◆ **EXERCISE BRIEF**
The exercise calls for the lines from the one containing "This screenshot has width=563, height=428." to the end of the data below to be output exactly, pictures excluded.

▬▬▬

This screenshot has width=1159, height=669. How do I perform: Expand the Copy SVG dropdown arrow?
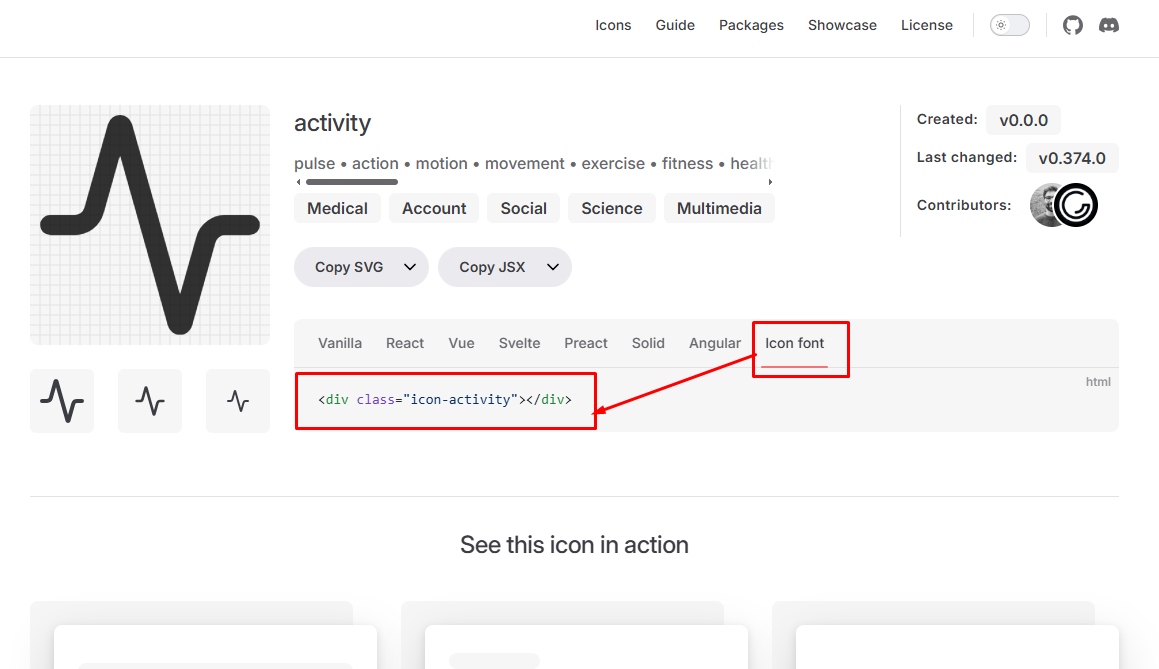410,267
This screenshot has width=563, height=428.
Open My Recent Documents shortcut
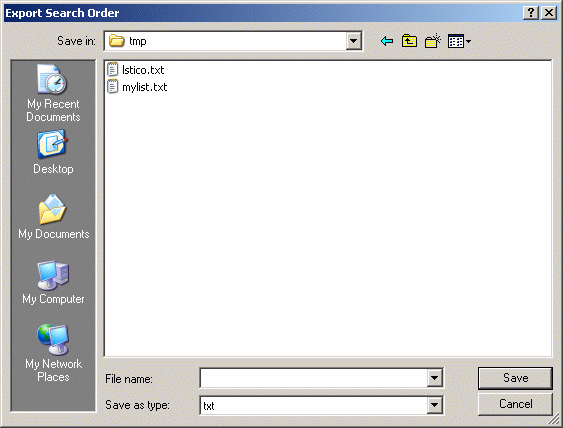click(x=53, y=94)
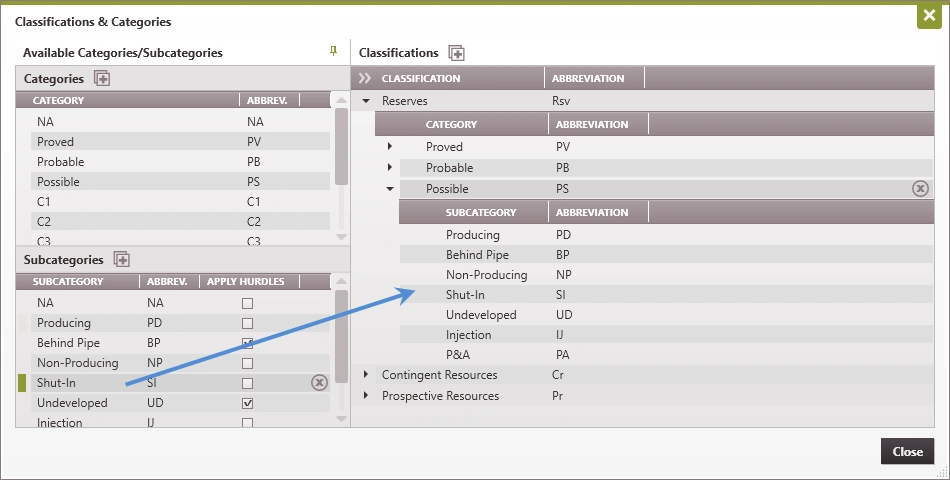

▬▬▬

◆ **TASK OUTPUT**
This screenshot has width=563, height=428.
Open My Recent Documents shortcut
click(x=53, y=94)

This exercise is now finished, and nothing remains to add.